Más allá de estos números, la realidad incontestable es que los que se van lo hacen con un sueldo medio más alto que los que llegan. Así, el salario medio anual de los emigrantes es de 20.207 euros, según calcula la Agencia Tributaria, mientras que el de los inmigrantes es de alrededor de 1.500 euros menos, 18.837. La situación se hace aún más visible si analizamos la situación por provincias: mientras que un onubense que se va a trabajar fuera de Andalucía ganó 16.906 euros por año (una cantidad ya de por sí baja) el que llega aquí lo hace por 10.489 euros. La situación se repite, en menor medida, en todas las provincias, lo que refleja que la región importa mano de obra barata y la exporta como mínimo más cara.

Málaga es, por otro lado, la única provincia cuyo saldo es positivo, de 319 trabajadores (ver gráfico). En el polo opuesto está Cádiz, con un balance negativo de 1.471 asalariados, mientras que en Almeria y Huelva el rasgo deficitario es mínimo.

Por otro lado, emigran más los hombres que las mujeres, 9043 frente a 6.156, sobre todo en la franja de edad de mayores de 35 y menor de 55. 

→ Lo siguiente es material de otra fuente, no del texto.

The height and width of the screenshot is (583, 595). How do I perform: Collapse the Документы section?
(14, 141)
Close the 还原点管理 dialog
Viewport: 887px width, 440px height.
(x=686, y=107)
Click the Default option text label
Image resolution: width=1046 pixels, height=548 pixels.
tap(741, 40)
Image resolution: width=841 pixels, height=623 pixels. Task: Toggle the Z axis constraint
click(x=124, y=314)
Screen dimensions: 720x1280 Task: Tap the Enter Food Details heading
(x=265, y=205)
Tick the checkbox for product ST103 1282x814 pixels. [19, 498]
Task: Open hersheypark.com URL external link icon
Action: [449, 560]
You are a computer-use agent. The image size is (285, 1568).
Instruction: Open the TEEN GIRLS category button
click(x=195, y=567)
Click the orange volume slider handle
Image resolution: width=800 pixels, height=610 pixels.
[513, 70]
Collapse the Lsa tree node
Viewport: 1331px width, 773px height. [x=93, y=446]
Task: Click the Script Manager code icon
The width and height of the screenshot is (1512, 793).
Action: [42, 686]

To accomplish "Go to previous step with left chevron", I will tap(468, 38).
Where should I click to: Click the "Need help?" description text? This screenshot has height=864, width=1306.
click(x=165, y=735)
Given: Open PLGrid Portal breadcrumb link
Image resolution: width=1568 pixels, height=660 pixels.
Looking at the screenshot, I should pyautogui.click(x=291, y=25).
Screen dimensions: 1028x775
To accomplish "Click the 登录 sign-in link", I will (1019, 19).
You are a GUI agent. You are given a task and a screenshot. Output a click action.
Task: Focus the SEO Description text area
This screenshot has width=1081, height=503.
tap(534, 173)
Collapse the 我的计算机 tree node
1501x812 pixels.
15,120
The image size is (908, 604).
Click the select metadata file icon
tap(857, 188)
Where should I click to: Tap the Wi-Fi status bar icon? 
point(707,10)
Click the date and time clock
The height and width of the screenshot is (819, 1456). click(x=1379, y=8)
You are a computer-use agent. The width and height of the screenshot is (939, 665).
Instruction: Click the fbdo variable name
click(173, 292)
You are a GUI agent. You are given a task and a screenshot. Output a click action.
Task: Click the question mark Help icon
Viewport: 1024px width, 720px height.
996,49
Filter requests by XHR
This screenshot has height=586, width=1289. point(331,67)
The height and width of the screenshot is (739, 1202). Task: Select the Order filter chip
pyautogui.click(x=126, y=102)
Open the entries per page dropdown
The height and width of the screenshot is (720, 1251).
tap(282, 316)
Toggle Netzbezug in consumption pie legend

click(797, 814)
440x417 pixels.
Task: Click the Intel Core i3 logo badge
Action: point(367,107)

La movilidad laboral repunta en el país por primera vez desde 2008

La movilidad laboral en España creció por primera vez desde que estalló la crisis en 2014, un 4,8%, lo que es síntoma de la mejoría del mercado laboral. Así, 97.909 asalariados en todo el país marcharon a otra Comunidad Autónoma para trabajar, frente a los 93.425 de 2013. Pese a esta buena evolución, la realidad es que el país sigue lejos del máximo histórico de movilidad, alcanzado en el año 2008 cuando un total de 228.428 trabajadores que se desplazaron a otra región. Desde entonces, este indicador se ha desplomado un 60% hasta 2013 y sólo el año pasado comenzó a repuntar. En cualquier caso, este fenómeno es muy limitado en España y sólo es significativo en cuanto que mide la salud laboral del país. Las casi 98.000 personas que cambiaron de residencia en el país, según los datos de la Agencia Tributaria, son un porcentaje muy pequeño de la cifra total de 14,4 millones de asalariados. Según el Instituto Nacional de Estadística, uno de cada tres ocupados no ha cambiado nunca de municipio desde su nacimiento y el 40% de los que sí lo hicieron aún sigue residiendo en su provincia natal.